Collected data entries
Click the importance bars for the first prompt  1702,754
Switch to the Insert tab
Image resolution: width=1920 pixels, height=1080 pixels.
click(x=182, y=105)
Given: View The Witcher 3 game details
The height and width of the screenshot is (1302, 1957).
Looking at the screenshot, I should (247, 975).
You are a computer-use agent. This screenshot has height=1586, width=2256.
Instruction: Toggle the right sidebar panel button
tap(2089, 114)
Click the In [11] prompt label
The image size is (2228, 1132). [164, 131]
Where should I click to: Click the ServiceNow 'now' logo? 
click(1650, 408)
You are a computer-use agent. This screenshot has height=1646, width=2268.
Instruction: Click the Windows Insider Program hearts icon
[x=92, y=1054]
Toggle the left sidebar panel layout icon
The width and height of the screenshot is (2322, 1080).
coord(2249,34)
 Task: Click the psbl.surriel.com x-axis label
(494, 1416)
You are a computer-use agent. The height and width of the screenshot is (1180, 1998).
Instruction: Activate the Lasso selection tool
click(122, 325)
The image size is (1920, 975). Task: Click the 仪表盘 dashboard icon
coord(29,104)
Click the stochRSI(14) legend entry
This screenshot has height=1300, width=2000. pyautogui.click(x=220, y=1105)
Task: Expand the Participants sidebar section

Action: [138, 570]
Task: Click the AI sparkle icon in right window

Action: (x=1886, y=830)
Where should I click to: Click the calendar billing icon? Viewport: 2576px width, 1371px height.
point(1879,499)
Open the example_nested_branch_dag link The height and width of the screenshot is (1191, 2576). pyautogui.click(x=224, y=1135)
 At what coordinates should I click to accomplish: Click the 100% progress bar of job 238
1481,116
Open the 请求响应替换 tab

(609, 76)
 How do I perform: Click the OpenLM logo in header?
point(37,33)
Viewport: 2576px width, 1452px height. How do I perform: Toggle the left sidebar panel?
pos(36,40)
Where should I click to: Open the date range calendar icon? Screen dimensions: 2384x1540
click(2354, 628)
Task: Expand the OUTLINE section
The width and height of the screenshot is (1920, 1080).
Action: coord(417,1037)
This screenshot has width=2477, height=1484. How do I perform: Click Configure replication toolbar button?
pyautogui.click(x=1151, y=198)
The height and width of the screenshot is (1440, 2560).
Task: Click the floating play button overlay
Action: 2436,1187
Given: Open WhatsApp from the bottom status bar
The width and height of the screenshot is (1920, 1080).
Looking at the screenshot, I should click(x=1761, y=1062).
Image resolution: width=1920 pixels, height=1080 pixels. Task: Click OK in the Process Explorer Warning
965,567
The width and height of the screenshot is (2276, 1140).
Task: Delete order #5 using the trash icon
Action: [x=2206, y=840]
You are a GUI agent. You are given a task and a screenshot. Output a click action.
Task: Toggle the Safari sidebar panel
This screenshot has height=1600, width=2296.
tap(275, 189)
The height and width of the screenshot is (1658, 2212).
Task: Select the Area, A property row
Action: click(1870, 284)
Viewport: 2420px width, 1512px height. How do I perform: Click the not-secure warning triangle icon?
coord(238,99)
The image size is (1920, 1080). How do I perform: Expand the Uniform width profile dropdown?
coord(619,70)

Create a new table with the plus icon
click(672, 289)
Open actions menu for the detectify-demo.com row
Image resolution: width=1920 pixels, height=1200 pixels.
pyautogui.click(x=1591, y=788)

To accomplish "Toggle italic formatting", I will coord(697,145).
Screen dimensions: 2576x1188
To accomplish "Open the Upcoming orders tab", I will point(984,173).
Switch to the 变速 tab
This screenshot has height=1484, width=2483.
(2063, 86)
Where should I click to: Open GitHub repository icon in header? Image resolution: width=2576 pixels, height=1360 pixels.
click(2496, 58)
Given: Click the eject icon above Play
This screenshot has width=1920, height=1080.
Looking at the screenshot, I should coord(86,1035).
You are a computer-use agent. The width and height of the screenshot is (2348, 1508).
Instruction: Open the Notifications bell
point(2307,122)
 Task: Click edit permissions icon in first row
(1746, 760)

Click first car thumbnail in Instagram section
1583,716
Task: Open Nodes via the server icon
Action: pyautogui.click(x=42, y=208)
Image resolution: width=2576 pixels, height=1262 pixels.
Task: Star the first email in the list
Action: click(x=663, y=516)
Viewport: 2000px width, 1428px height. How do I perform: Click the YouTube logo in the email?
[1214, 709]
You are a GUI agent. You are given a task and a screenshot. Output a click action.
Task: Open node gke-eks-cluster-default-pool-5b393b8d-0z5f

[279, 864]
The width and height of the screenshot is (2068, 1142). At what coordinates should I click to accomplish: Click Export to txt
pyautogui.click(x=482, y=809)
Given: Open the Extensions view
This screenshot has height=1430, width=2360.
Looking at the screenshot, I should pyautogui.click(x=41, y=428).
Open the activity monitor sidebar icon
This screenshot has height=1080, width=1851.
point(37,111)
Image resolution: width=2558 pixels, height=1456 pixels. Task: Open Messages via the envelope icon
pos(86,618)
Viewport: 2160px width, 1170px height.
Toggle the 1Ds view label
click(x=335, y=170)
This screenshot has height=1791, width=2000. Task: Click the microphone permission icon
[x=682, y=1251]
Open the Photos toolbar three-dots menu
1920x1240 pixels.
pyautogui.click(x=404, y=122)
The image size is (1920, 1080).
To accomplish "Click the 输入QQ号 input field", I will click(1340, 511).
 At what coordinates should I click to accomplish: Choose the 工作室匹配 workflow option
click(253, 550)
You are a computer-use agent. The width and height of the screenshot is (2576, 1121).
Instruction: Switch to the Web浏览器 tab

● **Exercise**: Reproduce the records above word for word.

● **The answer**:
Click the importance bars for the first prompt  1702,754
Switch to the Insert tab
Image resolution: width=1920 pixels, height=1080 pixels.
click(x=182, y=105)
Given: View The Witcher 3 game details
The height and width of the screenshot is (1302, 1957).
Looking at the screenshot, I should (247, 975).
You are a computer-use agent. This screenshot has height=1586, width=2256.
Instruction: Toggle the right sidebar panel button
tap(2089, 114)
Click the In [11] prompt label
The image size is (2228, 1132). [164, 131]
Where should I click to: Click the ServiceNow 'now' logo? 
click(1650, 408)
You are a computer-use agent. This screenshot has height=1646, width=2268.
Instruction: Click the Windows Insider Program hearts icon
[x=92, y=1054]
Toggle the left sidebar panel layout icon
The width and height of the screenshot is (2322, 1080).
coord(2249,34)
 Task: Click the psbl.surriel.com x-axis label
(494, 1416)
You are a computer-use agent. The height and width of the screenshot is (1180, 1998).
Instruction: Activate the Lasso selection tool
click(122, 325)
The image size is (1920, 975). Task: Click the 仪表盘 dashboard icon
coord(29,104)
Click the stochRSI(14) legend entry
This screenshot has height=1300, width=2000. pyautogui.click(x=220, y=1105)
Task: Expand the Participants sidebar section

Action: [138, 570]
Task: Click the AI sparkle icon in right window

Action: (x=1886, y=830)
Where should I click to: Click the calendar billing icon? Viewport: 2576px width, 1371px height.
point(1879,499)
Open the example_nested_branch_dag link The height and width of the screenshot is (1191, 2576). pyautogui.click(x=224, y=1135)
 At what coordinates should I click to accomplish: Click the 100% progress bar of job 238
1481,116
Open the 请求响应替换 tab

(609, 76)
 How do I perform: Click the OpenLM logo in header?
point(37,33)
Viewport: 2576px width, 1452px height. How do I perform: Toggle the left sidebar panel?
pos(36,40)
Where should I click to: Open the date range calendar icon? Screen dimensions: 2384x1540
click(2354, 628)
Task: Expand the OUTLINE section
The width and height of the screenshot is (1920, 1080).
Action: coord(417,1037)
This screenshot has width=2477, height=1484. How do I perform: Click Configure replication toolbar button?
pyautogui.click(x=1151, y=198)
The height and width of the screenshot is (1440, 2560).
Task: Click the floating play button overlay
Action: 2436,1187
Given: Open WhatsApp from the bottom status bar
The width and height of the screenshot is (1920, 1080).
Looking at the screenshot, I should click(x=1761, y=1062).
Image resolution: width=1920 pixels, height=1080 pixels. Task: Click OK in the Process Explorer Warning
965,567
The width and height of the screenshot is (2276, 1140).
Task: Delete order #5 using the trash icon
Action: [x=2206, y=840]
You are a GUI agent. You are given a task and a screenshot. Output a click action.
Task: Toggle the Safari sidebar panel
This screenshot has height=1600, width=2296.
tap(275, 189)
The height and width of the screenshot is (1658, 2212).
Task: Select the Area, A property row
Action: click(1870, 284)
Viewport: 2420px width, 1512px height. How do I perform: Click the not-secure warning triangle icon?
coord(238,99)
The image size is (1920, 1080). How do I perform: Expand the Uniform width profile dropdown?
coord(619,70)

Create a new table with the plus icon
click(672, 289)
Open actions menu for the detectify-demo.com row
Image resolution: width=1920 pixels, height=1200 pixels.
pyautogui.click(x=1591, y=788)

To accomplish "Toggle italic formatting", I will coord(697,145).
Screen dimensions: 2576x1188
To accomplish "Open the Upcoming orders tab", I will point(984,173).
Switch to the 变速 tab
This screenshot has height=1484, width=2483.
(2063, 86)
Where should I click to: Open GitHub repository icon in header? Image resolution: width=2576 pixels, height=1360 pixels.
click(2496, 58)
Given: Click the eject icon above Play
This screenshot has width=1920, height=1080.
Looking at the screenshot, I should coord(86,1035).
You are a computer-use agent. The width and height of the screenshot is (2348, 1508).
Instruction: Open the Notifications bell
point(2307,122)
 Task: Click edit permissions icon in first row
(1746, 760)

Click first car thumbnail in Instagram section
1583,716
Task: Open Nodes via the server icon
Action: pyautogui.click(x=42, y=208)
Image resolution: width=2576 pixels, height=1262 pixels.
Task: Star the first email in the list
Action: click(x=663, y=516)
Viewport: 2000px width, 1428px height. How do I perform: Click the YouTube logo in the email?
[1214, 709]
You are a GUI agent. You are given a task and a screenshot. Output a click action.
Task: Open node gke-eks-cluster-default-pool-5b393b8d-0z5f

[279, 864]
The width and height of the screenshot is (2068, 1142). At what coordinates should I click to accomplish: Click Export to txt
pyautogui.click(x=482, y=809)
Given: Open the Extensions view
This screenshot has height=1430, width=2360.
Looking at the screenshot, I should pyautogui.click(x=41, y=428).
Open the activity monitor sidebar icon
This screenshot has height=1080, width=1851.
point(37,111)
Image resolution: width=2558 pixels, height=1456 pixels. Task: Open Messages via the envelope icon
pos(86,618)
Viewport: 2160px width, 1170px height.
Toggle the 1Ds view label
click(x=335, y=170)
This screenshot has height=1791, width=2000. Task: Click the microphone permission icon
[x=682, y=1251]
Open the Photos toolbar three-dots menu
1920x1240 pixels.
pyautogui.click(x=404, y=122)
The image size is (1920, 1080).
To accomplish "Click the 输入QQ号 input field", I will click(1340, 511).
 At what coordinates should I click to accomplish: Choose the 工作室匹配 workflow option
click(253, 550)
You are a computer-use agent. The width and height of the screenshot is (2576, 1121).
Instruction: Switch to the Web浏览器 tab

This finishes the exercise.